***** Passage shown *****
In February of 2012, a report surfaced that said the U.S. military was looking to retire single-purpose aircraft in favor of multirole aircraft in large part due to budget cuts. One of the aircraft that was among those to be killed off was the A-10 Warthog. However, it looks as though some lawmakers want the venerable Warthog to fly for many more years.
 
The A-10 is a dedicated ground attack jet that has been providing close air support for decades. Senator Kelly Ayotte (R) has announced that she will push for amendments to be made to legislation that would retire the A-10 fleet.
 
The USAF has proposed the removal of the A-10 from its fleet by 2019 in part due to a 2011 deficit-reduction law. There are lawmakers on both sides of the isle that want to keep the A-10 flying, but they will have to find cuts in the budget elsewhere to make that happen.

 
The USAF maintains that by cutting the A-10 from the fleet it will save $3.5 billion over several years.
***** Given information *****
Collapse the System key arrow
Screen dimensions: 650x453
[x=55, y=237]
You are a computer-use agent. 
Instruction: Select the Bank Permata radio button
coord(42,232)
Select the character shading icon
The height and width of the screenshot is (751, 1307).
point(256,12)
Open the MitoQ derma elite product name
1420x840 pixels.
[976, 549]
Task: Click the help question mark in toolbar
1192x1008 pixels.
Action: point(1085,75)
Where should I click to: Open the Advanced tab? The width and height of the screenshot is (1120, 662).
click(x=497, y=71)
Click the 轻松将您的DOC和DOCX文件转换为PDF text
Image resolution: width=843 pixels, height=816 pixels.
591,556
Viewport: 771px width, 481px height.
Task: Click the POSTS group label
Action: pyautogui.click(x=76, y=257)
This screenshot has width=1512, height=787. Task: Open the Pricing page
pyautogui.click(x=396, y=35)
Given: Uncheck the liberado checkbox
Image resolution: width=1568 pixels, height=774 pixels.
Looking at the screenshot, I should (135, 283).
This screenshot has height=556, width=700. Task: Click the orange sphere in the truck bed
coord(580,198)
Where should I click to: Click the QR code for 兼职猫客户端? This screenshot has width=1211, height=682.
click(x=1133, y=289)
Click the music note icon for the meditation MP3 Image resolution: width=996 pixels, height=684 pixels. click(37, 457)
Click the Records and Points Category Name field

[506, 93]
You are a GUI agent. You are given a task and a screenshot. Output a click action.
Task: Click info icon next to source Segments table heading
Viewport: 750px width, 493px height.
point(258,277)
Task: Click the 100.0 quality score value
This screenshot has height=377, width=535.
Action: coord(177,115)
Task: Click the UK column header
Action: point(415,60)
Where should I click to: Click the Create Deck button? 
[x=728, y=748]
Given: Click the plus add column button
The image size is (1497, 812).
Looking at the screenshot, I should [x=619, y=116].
*****
To-do list:
(a) List every four-digit year the A-10 article mentions, in the order they appear.
(b) Render the records as a Markdown table with columns Row and Line. Begin at the first line of the records, stop after the line that contains "Action: point(1085,75)", and leave out blank lines.
The records are unrelated to the article on the A-10 Warthog.

Expected responses:
(a) 2012, 2019, 2011

(b)
| Row | Line |
|---|---|
| 1 | Collapse the System key arrow |
| 2 | Screen dimensions: 650x453 |
| 3 | [x=55, y=237] |
| 4 | You are a computer-use agent.  |
| 5 | Instruction: Select the Bank Permata radio button |
| 6 | coord(42,232) |
| 7 | Select the character shading icon |
| 8 | The height and width of the screenshot is (751, 1307). |
| 9 | point(256,12) |
| 10 | Open the MitoQ derma elite product name |
| 11 | 1420x840 pixels. |
| 12 | [976, 549] |
| 13 | Task: Click the help question mark in toolbar |
| 14 | 1192x1008 pixels. |
| 15 | Action: point(1085,75) |